Even at a ripe age of 82, Taylor could mimic in her “kelam kabut Malay”, Tunku’s answer to her about the choice of the Bunga Raya as the national flower. She remembered clearly, too, the day she drove David Marshall to meet Tunku for that important meeting in Baling.
The late former Malaysian Civil Service (MCS) officer turned writer, Fred Lees, too, shared a lot with me.
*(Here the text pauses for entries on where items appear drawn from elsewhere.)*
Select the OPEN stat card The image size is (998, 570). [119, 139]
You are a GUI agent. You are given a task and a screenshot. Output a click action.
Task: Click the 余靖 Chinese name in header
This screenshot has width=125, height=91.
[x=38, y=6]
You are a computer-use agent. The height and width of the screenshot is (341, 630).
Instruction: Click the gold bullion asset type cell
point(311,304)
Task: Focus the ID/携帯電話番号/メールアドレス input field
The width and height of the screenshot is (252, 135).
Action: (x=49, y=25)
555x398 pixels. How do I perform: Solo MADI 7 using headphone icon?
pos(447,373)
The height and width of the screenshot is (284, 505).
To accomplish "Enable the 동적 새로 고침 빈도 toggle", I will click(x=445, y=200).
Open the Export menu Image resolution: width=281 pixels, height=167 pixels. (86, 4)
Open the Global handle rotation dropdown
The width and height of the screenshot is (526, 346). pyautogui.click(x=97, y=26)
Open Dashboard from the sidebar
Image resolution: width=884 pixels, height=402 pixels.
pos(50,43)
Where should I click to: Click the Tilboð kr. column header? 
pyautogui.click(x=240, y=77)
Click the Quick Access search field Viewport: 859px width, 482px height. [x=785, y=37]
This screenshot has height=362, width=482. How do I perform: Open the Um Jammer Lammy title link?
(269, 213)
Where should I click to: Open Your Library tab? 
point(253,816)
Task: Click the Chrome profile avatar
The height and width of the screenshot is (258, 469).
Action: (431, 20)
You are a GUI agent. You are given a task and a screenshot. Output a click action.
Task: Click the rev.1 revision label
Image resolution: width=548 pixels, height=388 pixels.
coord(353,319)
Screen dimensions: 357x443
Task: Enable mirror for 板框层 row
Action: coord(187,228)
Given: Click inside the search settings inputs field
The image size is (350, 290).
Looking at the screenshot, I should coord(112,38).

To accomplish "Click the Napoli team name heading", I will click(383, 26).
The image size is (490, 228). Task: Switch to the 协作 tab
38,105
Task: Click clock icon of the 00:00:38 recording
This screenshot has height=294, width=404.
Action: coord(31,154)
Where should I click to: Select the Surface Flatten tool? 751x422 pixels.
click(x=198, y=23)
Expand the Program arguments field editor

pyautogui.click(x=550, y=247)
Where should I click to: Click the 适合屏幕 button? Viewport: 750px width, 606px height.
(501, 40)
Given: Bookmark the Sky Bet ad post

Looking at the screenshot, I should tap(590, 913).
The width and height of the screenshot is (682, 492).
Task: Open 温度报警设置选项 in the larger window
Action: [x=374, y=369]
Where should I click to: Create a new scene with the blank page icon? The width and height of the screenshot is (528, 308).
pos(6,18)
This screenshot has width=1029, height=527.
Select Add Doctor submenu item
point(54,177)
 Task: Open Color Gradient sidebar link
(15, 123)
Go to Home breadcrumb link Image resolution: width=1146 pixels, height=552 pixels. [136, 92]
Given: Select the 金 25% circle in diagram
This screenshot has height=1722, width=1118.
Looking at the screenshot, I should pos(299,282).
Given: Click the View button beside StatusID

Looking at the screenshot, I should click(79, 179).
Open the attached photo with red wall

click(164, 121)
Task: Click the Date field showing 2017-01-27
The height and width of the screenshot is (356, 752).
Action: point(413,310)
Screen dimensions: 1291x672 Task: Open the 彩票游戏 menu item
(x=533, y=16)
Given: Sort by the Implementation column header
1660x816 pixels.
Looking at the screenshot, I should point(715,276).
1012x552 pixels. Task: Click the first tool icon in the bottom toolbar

And it was to meet him that I took a train ride from St Pancras to picturesque Rye to hear about his claim to fame when he was approached by the Tunku at Merdeka Stadium.
Lees, who had been instrumental in documenting the minute-to-minute Merdeka celebration programme, said while walking with the Duke of Gloucester for the momentous declaration of Merdeka, Tunku had popped his head into the control room where Lees was sitting with the late Syed Jaafar Albar and said: “Albar, when we are walking back after the ceremony, shout Merdeka into the microphone.”
Of course, Syed Jaafar Albar did this until he lost his voice and the responsibility then fell on the young MCS officer that was Lees.
He added gleefully that in that joyous and happy atmosphere, no one knew any better whose voice it was that shouted Merdeka into the microphone at that historic moment. Lees will go down in history as the Englishman who shouted Merdeka!
There are many more train journeys into the past that I could write about, especially the long journey to Cornwall to read the contents of letters from Malaya that were kept in two biscuit tins under the bed, and the recent one about my train journey to Woking.
I guess, that will be for another week. In the meantime, do buy a copy of Aini’s Railway Odyssey. Get it while the writer is still here in Malaysia, making her rounds to give a blow-by-blow account of the odyssey.